Less than a month after Foothills Park in Palo Alto opened to the general public, its Page Mill Road parking lot contained nary a vehicle Saturday afternoon. A long line of orange cones marked and blocked the entrance. A representative from the Palo Alto Police Department turned away every car, van and SUV.
Overwhelming demand since Dec. 17, when admittance to the 1,400-acre preserve bordering Los Altos Hills extended to nonresidents, has forced the city to limit access on weekends. That’s typically the busiest part of the week. The new rules commenced Saturday, a day when sunny skies and relatively warm temperatures tempted many Bay Area residents to seek outdoor recreation.
“When Foothills Park reaches capacity the entrance to Foothills Park will close (typically around 10 a.m.) and stay closed until 3 p.m.,” according to an announcement on the city’s website. “Pedestrians and bikers may enter the park as long as they are not parked illegally.”
As of approximately 2 p.m. Saturday, vehicles occupied nearly every Page Mill Road turnout immediately south of the park entrance.
The new measures are necessary due to high visitation rates noted thus far on weekends and on holidays, the announcement stated.
“This temporary step is to help manage the number of visitors in the park at one time and provide a safe, enjoyable and consistent experience to parkgoers,” it reads. “Signs will be posted at Page Mill and Arastradero Road when it is closed so that visitors driving are notified of the closure.”

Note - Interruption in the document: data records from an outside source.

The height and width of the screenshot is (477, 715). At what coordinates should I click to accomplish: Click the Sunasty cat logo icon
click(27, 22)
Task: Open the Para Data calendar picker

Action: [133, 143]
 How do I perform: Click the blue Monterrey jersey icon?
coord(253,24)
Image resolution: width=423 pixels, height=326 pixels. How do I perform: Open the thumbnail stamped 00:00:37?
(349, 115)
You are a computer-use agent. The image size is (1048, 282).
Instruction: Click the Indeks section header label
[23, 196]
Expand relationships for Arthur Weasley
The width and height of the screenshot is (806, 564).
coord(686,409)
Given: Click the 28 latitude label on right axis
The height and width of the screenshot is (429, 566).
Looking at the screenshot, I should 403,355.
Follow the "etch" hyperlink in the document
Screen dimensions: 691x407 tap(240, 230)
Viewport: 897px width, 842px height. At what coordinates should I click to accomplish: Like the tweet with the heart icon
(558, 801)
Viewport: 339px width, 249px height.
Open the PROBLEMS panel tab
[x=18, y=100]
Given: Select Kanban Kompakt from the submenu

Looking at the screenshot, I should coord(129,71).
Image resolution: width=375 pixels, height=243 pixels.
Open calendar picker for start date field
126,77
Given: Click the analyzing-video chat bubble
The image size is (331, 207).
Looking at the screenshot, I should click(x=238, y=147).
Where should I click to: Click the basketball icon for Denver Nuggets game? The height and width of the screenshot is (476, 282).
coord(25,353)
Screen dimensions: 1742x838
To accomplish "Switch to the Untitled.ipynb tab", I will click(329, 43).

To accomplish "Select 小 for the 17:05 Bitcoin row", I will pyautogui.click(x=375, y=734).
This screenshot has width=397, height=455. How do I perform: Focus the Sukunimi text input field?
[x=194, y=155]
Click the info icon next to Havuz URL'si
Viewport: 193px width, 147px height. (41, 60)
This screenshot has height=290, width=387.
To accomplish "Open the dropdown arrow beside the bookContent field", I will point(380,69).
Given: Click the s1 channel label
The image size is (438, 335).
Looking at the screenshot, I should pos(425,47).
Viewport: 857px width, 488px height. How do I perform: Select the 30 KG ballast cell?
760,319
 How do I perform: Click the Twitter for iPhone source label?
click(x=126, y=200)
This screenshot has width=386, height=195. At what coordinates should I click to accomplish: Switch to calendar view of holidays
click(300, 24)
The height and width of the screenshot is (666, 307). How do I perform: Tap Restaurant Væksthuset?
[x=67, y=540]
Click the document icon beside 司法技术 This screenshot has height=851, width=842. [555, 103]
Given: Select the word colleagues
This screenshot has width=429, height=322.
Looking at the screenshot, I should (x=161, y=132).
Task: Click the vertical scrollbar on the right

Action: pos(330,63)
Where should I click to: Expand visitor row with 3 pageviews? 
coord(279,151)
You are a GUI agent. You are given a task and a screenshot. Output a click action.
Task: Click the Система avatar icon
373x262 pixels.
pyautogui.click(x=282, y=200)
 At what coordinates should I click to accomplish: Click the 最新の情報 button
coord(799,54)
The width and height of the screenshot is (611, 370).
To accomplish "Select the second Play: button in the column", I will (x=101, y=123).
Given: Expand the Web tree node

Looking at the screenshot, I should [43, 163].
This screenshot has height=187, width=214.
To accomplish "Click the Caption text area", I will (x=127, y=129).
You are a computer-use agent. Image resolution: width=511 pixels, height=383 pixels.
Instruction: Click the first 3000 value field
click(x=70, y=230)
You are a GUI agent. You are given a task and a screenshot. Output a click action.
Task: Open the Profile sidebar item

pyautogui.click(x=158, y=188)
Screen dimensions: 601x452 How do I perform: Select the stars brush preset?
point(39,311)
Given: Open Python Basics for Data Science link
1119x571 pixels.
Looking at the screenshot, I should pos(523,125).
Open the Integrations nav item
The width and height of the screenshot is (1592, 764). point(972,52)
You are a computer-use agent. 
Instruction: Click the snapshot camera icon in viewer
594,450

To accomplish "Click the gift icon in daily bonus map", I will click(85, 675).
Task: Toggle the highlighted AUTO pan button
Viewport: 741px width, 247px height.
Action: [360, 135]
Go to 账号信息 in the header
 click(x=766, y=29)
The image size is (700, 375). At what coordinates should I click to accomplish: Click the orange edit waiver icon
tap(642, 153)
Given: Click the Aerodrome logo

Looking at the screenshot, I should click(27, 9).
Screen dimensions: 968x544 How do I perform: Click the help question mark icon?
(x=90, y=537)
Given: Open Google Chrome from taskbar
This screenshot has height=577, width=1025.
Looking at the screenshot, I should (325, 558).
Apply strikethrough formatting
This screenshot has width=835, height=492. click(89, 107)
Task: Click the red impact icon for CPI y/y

Prior to Dec. 17, a city ordinance restricted admittance to Palo Alto residents and their guests only. On Nov. 2, however, Palo Alto city council members voted 5-2 to approve a new ordinance allowing everyone. They faced pressure from an American Civil Liberties Union Foundation of Northern California lawsuit alleging violations of nonresidents’ First Amendment rights of travel, speech and assembly. They also faced criticism from members of neighboring communities, including some in Los Altos Hills, who characterized the long-standing residents-only policy as an attempt to block minority populations, particularly those from East Palo Alto.
In the months leading up to the council’s decision, former Palo Alto Mayor Leland Levy proved a vocal supporter of extending equal access to all. Welcoming everyone, he said, is “fair and proper” and in keeping with how neighboring communities manage their open spaces.
Levy has not visited Foothills recently, but he has noticed more activity in the area when cycling nearby.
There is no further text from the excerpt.